I will begin a series of blogs on this important topic of strengthening student transition to clinical practice and look forward to sharing best practice recommendations to bring needed change to not only transform nursing education but more importantly, better prepare students for professional practice.

What do you think?
What are the current struggles in your program that need to changed in order to better prepare your students for clinical practice?
Comment below and let the conversation begin!

References

Neal-Boylan, L. (2013). The nurse’s reality gap. Indianapolis, IN: Sigma Theta Tau International.

 

 

Join the discussion 4 Comments

  • June says:

    Regarding holding the students to high standards. I do not believe that spoon feeding and holding them to high standards always go together. Our students may struggle because they were not actually “taught” what the priorities are for the specific client, they were supposed to figure it out for themselves by reading the text and discussing with classmates in class or doing a Nursing Care Plan assignment. I believe that we first have to tell them what to look for, in the classroom and in the lab, use case studies or sample situations for discussion with the teacher before they go to clinical. Med calcs is another example. Students learn them on a web-based system, are tested on that same system and do not necessarily have face to face or online instructor time to discuss or work through problems in the class and lab. We then see students in clinical who struggle with med calcs; perhaps they are told to review on the web-based system. No one taught them in the initial stages of learning.

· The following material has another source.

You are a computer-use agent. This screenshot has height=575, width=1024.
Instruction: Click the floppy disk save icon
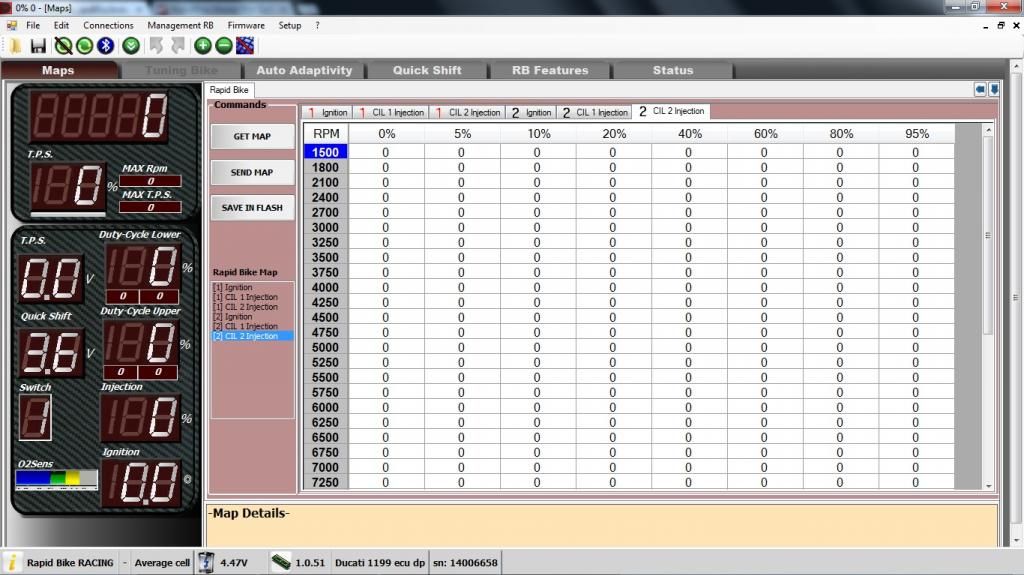pos(38,46)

    Doing some coaching or reminding for some things in clinical is required. An extensive orientation to the clinical area and the instructor’s expectations is the key to ensuring the student will be able to tell you what you want to hear from them and they know how to prepare for the clinical day. If the instructor informs the student he/she expects them to answer 3 questions about the medication before they can administer it, the student knows exactly what they have to review. Consequences also have to be clear in orientation.

    • Keith Rischer says:

      Thanks June for sharing. I appreciate your insights on the importance and responsibility that educators have to ensure that students know what to focus and address. Education is always a two way street and the responsibilities are two way as well.

  • Rebecca Weatherly says:

    I agree with what you say except the part about staying employed as a clinical nurse. I spend over 40 hours a week as an educator, go to school full time for my DNP, and moved to my location a few years ago to teach full time. So absolutely NO TIME to try to get hired, oriented and then fit in working even a day a month because they wouldn’t let it be that casual anyway and this 58 year old woman can’t handle the physical demands. I do my best to stay current in my field by reading, workshops, and going to clinical with my students. I don’t want TWO jobs!

    By the way, I am a very big supporter of Keith RN! I use your clinical reasoning as a clinical assignment tool.

    • Keith Rischer says:

      This comment was actually made by the author Leslie Neal-Boylan from the book I reference in this blog, but I do agree with this premise as well. Nursing education as a whole should recognize the value of current clinical practice and incorporate 1-2 shifts a month into the credit load as a nurse educator so it does not need to be on top of everything else, but that is a topic for another blog!